_Задание 1_
Отберите среди приведенных ниже строк все, в которых встречается слово «screenshot», и перепишите их без изменений. Регистр букв учитывается.

Прекрасное

Прекрасное

Усмотрев эстетический идеал в духовной сфере, древнерусские книжники связали с ним и основные свои представления о прекрасном. Практически все то, что доставляло человеку того времени духовное наслаждение, обозначалось им как прекрасное. Таковой прежде всего почиталась сфера небесных чинов, «царства небесного», но эта красота мыслилась «неизреченной» и неописуемой и практически не давала никакой пищи эстетическому сознанию русичей. Прекрасным почитался и духовно–нравственный мир человека. Князь Владимир, по выражению Илариона, «красовался» своим духовным обликом— «правдою бе облеченъ, крепостию препоясанъ, истиною обутъ, съмысломъ венчанъ и милостынею яко гривною и утварью златою красуяся» (Слово 194 а).

Однако духовная красота привлекала человека Древней Руси не столько сама по себе, сколько своей выраженностью в чувственно воспринимаемых предметах и явлениях, которые он также и с большим энтузиазмом почитал за прекрасные. Отсюда и красоту духовную, в частности «царства небесного», он постоянно стремился представить себе по аналогии с земной красотой, только возведенной в более высокую степень совершенства. Популярными, например, были на Руси различные апокрифические изображения красоты рая земного и небесного. Рай земной, находящийся где?то «за морем», изобилует удивительными деревьями, цветами и плодами, которых никто никогда не видел. На деревьях сидят птицы с удивительным опереньем—золотым, багряным, красным, синим, зеленым «и различьныими красотами и пьстротами украшены». Щебечут они на разные голоса, и «песни же ихъ и слава велика, яко яже никъто же слышал на семь свете ни видети имать» (ПЛДР 2, 156). Прибывшего в небесный рай поражает ослепительное сияние— «светъ седмерицею [в семь раз!] светлей сего света», но также и необычайные яства, вкус которых невозможно описать словами, — «несть бо имъ притъча [ничего подобного] на семь свете. Их же бо сласти и воне [запахе] человечьска уста не могуть исповедати. Простая же ядь [еда] яко и млеко и медъ…» (160).

Ярко выраженный чувственно воспринимаемый характер духовной красоты был присущ эстетическому сознанию самых широких слоев древних русичей (отклики чего мы находим и в фольклоре, особенно в сказках) и сохранял свою актуальность на протяжении всей истории Древней Руси. Здесь мы сталкиваемся как раз с тем пластом эстетического сознания, который опирался на ощущение глубинного родства древнего человека с природой и основы которого были заложены еще в дохристианский период. В апокрифических сказаниях о рае древний русич нашел новый поворот хорошо известного ему мотива идеализации природы и окружающего его быта и более современную форму его выражения. Понятно, что он с воодушевлением воспринял эти представления.

_Строки данных_

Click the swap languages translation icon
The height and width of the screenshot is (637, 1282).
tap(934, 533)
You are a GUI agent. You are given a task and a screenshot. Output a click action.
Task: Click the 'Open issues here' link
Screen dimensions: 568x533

_Задание 2_
Продолжите приведенный выше текст о древнерусских представлениях о прекрасном, начав сразу после его последнего предложения.

_Результат 1_
The height and width of the screenshot is (637, 1282).
You are a GUI agent. You are given a task and a screenshot. Output a click action.

_Результат 2_
Не уставая восхищаться красотой, совершенством и многообразием природного мира, русич усматривает теперь в нем выражение высшей творческой мудрости и, радуясь красоте творения, славит Творца. «Велий [велик] еси, господи, и чюдна дела твоя», — восклицает Владимир Мономах вслед за Иоанном Экзархом, —и кто не прославит и не похвалит великих чудес и красот, устроенных тобой на этом свете: «како небо устроено, како ли солнце, како ли луна, како ли звезды, и там и свет… зверье розноличнии, и птица и рыбы украшено твоимъ промыслом, господи! И сему чюду дивуемъся, како от персти создавъ человека, како образи розноличнии въ человечьскыхъ лицих…» (ПЛДР 1, 396; 398). Многообразие природного мира особенно поражало воображение древнего человека и служило в его глазах подтверждением беспредельности творческих возможностей Демиурга.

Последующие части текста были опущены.